> _Source passage_:
=====

Welcome And Guest Introduction
Tom MuellerHey everyone and welcome back to the Leading in a Crisis Podcast. On this podcast, we share stories from the front lines of crisis management through interviews, storytelling, and lessons learned this year from experienced crisis leaders. I'm Tom Mueller. If you'd like to email the show, drop me a line at Tom at LeadingInacrisis.com and we would love to hear from you. And I want to give a special shout out to our international listeners outside of America here. We've got a lot of listeners out there and want you to know we appreciate you. And thank you for being here with us. Hey, my guest today is Lee Carriher. And Lee is president of DoubleForte PR, which is a national PR firm here in the United States with principal offices in San Francisco, New York, and Wisconsin. So really covering the gamut of locations here across these United States. Lee, welcome to the show.
Lee CaraherThank you so much, Tom.

=====

> _Supplied information_:
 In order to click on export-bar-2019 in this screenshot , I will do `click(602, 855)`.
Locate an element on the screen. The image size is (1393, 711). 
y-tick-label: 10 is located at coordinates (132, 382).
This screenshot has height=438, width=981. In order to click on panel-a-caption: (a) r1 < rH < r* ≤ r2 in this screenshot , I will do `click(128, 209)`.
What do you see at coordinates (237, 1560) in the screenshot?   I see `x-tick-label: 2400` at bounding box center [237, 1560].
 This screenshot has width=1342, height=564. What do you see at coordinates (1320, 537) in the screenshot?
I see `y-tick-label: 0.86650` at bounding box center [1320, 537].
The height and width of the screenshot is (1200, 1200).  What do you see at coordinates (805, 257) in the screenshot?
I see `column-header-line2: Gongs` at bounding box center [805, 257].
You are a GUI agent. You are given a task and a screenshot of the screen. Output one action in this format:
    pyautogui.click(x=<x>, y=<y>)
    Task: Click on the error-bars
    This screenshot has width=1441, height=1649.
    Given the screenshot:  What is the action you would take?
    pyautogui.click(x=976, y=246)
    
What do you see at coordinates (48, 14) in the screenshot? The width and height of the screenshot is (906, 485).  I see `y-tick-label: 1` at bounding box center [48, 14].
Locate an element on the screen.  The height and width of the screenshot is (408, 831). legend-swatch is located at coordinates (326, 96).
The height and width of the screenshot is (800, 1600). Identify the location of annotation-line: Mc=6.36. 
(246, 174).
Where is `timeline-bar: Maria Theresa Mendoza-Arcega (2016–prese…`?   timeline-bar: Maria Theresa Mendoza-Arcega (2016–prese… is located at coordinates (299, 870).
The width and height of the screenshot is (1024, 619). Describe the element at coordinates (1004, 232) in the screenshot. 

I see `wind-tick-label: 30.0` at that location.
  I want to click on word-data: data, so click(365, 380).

=====

> _Brief_:
Answer these questions from the podcast transcript:
(a) In which three places does the guest's PR firm have principal offices?
(b) What email address does the host give for contacting the show?
(c) Through what three means does the podcast share stories from the front lines of crisis management?

> _Written solution_:
(a) San Francisco, New York, and Wisconsin.
(b) Tom at LeadingInacrisis.com.
(c) Interviews, storytelling, and lessons learned.